TASK DESCRIPTION => Below is a block of records. Copy every line in it that contains the word "Select".

(Collected data entries)

# # # #

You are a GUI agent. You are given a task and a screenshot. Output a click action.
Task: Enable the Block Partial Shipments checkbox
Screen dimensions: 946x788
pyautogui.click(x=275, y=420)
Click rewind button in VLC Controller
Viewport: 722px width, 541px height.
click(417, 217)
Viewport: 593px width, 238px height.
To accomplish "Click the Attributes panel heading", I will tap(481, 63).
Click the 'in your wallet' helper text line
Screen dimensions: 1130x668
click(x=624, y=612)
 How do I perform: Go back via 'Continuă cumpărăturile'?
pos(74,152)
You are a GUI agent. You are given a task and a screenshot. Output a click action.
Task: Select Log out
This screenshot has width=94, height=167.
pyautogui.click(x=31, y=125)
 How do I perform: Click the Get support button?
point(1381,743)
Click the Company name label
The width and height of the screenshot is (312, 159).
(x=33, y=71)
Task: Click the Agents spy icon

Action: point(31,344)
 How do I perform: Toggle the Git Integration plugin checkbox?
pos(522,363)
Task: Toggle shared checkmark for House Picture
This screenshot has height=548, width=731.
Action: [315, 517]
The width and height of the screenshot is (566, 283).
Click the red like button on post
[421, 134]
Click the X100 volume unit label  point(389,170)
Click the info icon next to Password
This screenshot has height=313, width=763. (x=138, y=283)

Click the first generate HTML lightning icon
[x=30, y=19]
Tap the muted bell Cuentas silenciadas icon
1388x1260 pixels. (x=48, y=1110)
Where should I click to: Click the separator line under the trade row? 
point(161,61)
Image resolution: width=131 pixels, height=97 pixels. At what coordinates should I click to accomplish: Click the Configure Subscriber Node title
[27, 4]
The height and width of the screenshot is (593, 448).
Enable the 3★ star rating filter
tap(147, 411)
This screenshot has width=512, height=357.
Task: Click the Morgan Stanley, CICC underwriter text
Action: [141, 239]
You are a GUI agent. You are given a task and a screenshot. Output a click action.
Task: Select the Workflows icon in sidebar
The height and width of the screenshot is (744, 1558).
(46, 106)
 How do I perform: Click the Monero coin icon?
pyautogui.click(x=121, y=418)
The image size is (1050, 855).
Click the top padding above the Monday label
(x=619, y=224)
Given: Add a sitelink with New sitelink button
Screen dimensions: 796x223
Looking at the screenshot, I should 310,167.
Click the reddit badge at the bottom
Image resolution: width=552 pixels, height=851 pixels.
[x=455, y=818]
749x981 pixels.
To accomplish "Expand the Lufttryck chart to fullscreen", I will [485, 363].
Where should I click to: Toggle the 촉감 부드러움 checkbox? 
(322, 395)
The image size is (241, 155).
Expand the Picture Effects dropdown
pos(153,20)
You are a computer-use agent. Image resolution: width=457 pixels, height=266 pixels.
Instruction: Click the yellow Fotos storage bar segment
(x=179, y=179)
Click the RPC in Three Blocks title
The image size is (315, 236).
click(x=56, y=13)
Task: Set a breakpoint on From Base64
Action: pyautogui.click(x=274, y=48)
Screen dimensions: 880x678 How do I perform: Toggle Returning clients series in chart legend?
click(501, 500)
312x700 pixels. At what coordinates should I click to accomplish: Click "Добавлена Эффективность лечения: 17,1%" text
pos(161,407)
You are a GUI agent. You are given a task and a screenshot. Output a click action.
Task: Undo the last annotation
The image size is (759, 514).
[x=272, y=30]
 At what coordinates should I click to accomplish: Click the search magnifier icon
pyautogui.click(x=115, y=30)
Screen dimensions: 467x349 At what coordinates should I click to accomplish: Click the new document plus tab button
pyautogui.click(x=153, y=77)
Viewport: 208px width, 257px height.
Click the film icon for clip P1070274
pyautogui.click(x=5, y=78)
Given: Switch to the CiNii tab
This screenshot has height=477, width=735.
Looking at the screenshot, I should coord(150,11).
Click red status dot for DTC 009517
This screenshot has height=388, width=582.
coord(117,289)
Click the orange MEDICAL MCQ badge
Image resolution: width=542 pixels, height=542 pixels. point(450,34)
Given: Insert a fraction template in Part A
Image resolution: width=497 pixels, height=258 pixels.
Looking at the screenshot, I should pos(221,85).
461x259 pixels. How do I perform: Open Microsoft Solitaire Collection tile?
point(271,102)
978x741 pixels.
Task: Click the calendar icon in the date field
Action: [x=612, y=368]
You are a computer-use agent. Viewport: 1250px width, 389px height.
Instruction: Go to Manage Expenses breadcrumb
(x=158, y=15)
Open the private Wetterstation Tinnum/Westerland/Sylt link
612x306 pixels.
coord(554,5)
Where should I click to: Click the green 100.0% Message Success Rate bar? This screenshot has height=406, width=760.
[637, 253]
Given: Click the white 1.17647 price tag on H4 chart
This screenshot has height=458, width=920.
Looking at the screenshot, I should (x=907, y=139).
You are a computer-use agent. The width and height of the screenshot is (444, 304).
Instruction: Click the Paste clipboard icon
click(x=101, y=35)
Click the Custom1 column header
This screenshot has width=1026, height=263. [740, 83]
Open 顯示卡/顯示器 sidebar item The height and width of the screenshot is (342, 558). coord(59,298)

# # # #

SOLUTION TO THIS PROBLEM =>
Task: Select Log out
Task: Select the Workflows icon in sidebar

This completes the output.